Called the Open Academic Search project, the goal is to aid researchers by having the companies, institutes and not-for-profits involved make their AI and analysis tools open-source, or freely available to other groups to use and tweak. The project seeks to empower researchers, doctors and professors to use the latest discoveries amid a sea of new work and data that's being created too rapidly for anyone to keep track.

The Allen Institute for Artificial Intelligence is trying to make the advancement of academic search and analysis a collaborative process, rather than a competitive one. Companies already freely distribute some of their tools and let others use them, but it's still not as open and cooperative as it could be, said Oren Etzioni, chief executive officer of the Seattle-based institute.

"For us it's a call to action to say, `Hey, you've got nothing to lose and everything to gain, put some of these building blocks in open source and let's work on it together and it's a win-win,' " Etzioni said.

New papers, discoveries and research are being generated at such a torrid clip—one 2014 study found that scientific output doubles every nine years—that's become impossible for doctors, scientists and people in various fields to keep up, let alone to apply those new findings to their own work. Teaming up and opening the groups' separate AI and analysis technologies to be used together and in novel ways is an important step toward using these advances to realize the full potential of academic research, because the organizations and companies involved are each working on different pieces of the AI puzzle.

"For scientific research we are running into a situation where we are actually losing knowledge every day," said Kuansan Wang, a managing director for outreach innovation at Microsoft Research, who is on the advisory committee for the new group. "We have so many publications, venues and discoveries and all they are coming online fast and furious and the capability for any single human to be able to process all these new discoveries has been challenging."

For its part, the Allen Institute, created by the Microsoft co-founder, has something called Semantic Scholar, which uses artificial intelligence techniques to find the most relevant papers on a topic or find the most important citations in a paper. It is training AI-based systems to read papers and learn from them so the systems can provide an overview of a topic or sort through the most important citations, rather than having a human having to do all that analysis.

Microsoft Academic, meanwhile, is training its machine systems to be "well-read" in 50,000 different fields and is working on a project with Tsinghua University in China to help keep track of which authors are which, even when they have the same name, a common challenge for researchers with Asian names, Wang said.

Google Scholar has been around since 2004, providing a way to find papers, and Baidu Scholar is the most widely used academic search engine in China, with more than 3 billion searches a year. Baidu Scholar Product Manager Bing Cao and Google Developer Advocate Dan Brickley will also serve on the new group's advisory committee, along with professors from the University of Washington and the University of California at Berkeley. For now, many of the open-source resources contributed to the project come from material that has already been available publicly from each of the companies and organizations involved, but organizers expect material to be added in the future.

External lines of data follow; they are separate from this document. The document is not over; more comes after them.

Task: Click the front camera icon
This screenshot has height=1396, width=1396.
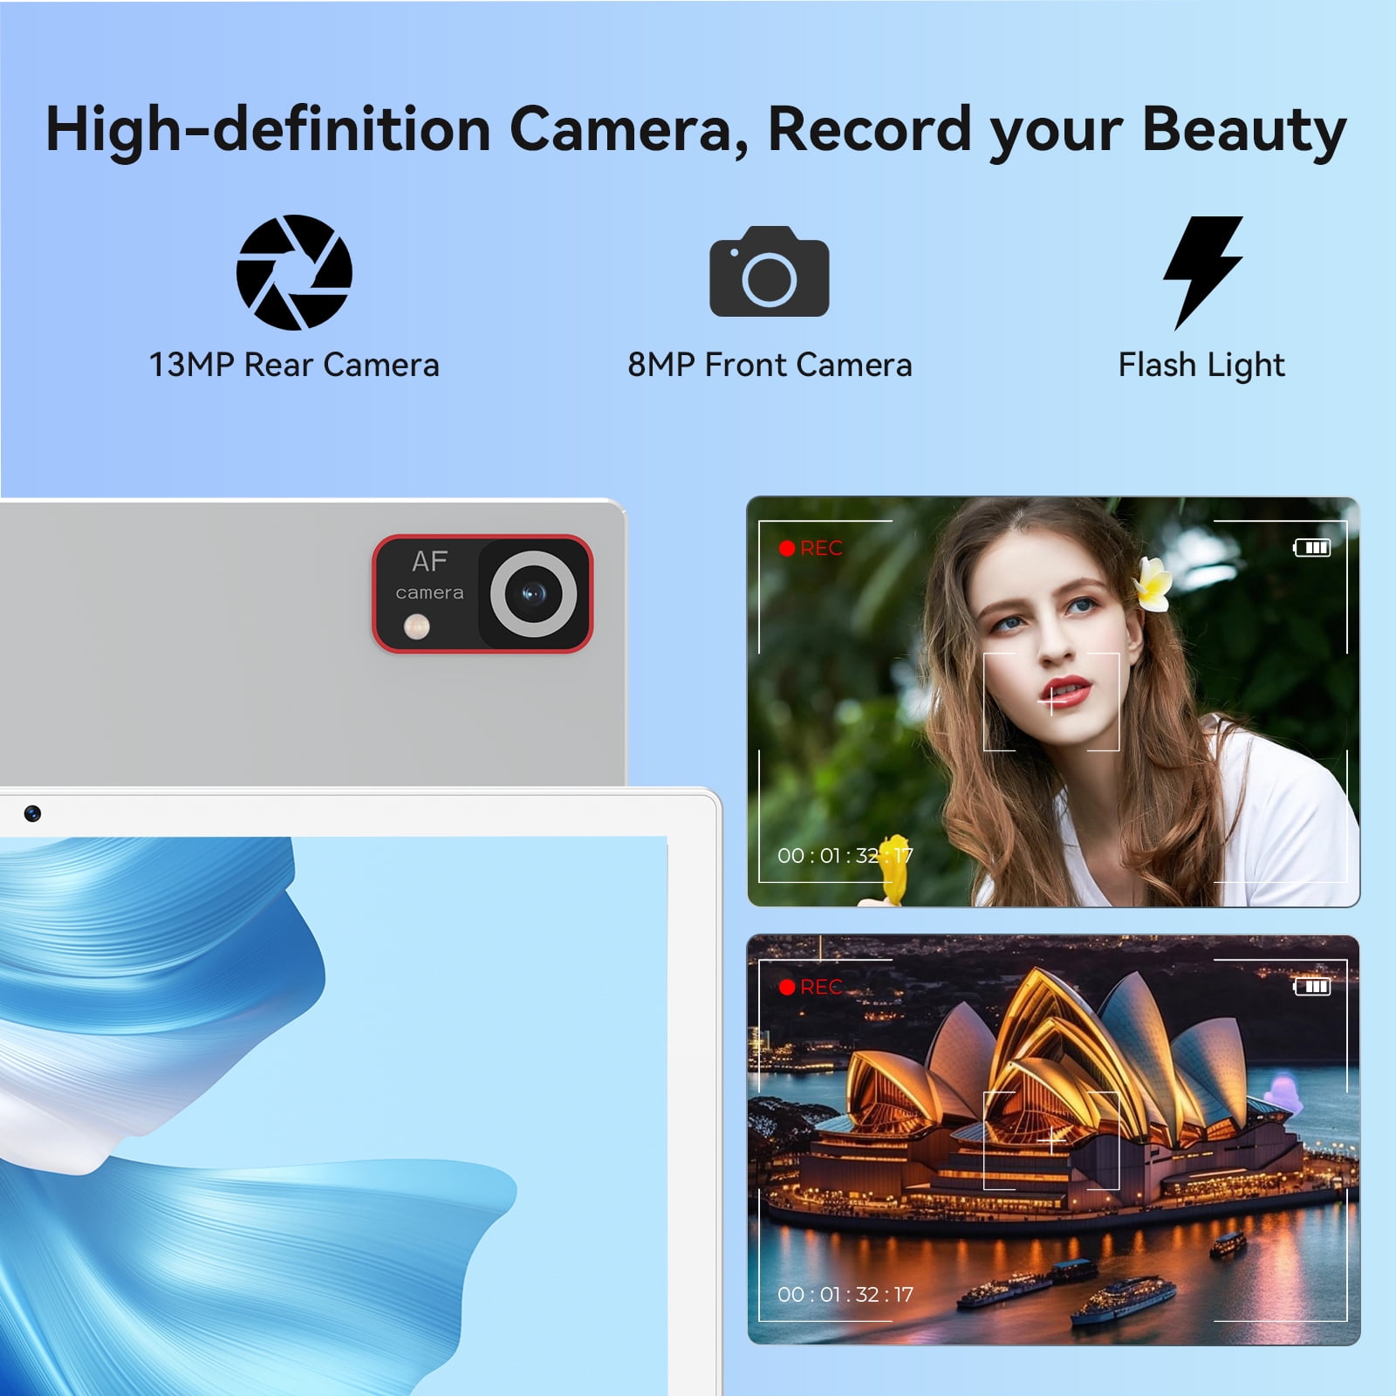Action: coord(769,272)
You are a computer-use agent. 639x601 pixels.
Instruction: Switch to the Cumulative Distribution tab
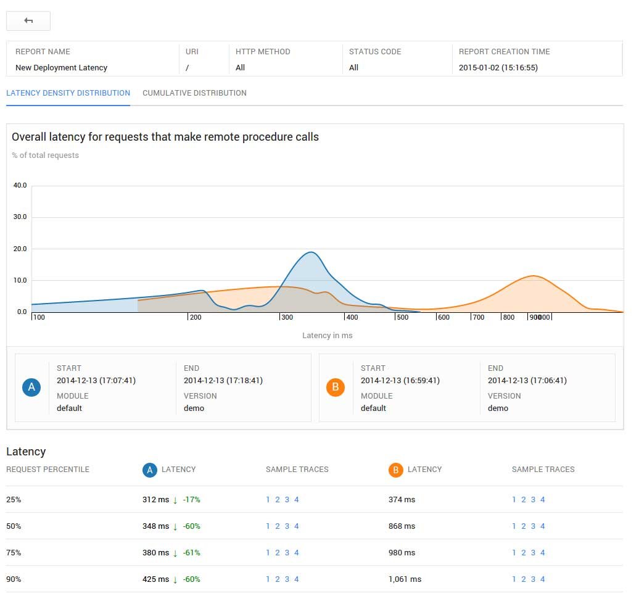[194, 93]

As part of the project, Baidu later this year will open up some Baidu Scholar metadata and user-behavior data for interested parties to study and implement, and will promote the project as part of Baidu's other partnerships in China in the hope of bringing more research institutions and publishers on board, Cao said.

The project is important for the Bill and Melinda Gates Foundation because the not-for-profit has a policy of providing open access to the reams of data generated by its studies on world health. These kinds of tools will aid both foundation researchers and anyone else who wants easier access to the information.

The Allen Institute and the companies involved here have much more experience in "tools for sifting through large volumes of data and text in ways we don't do at the foundation and, frankly, don't have the expertise," said Richard Wilder, associate general counsel at the foundation and one of the lawyers who worked on its open-access policy.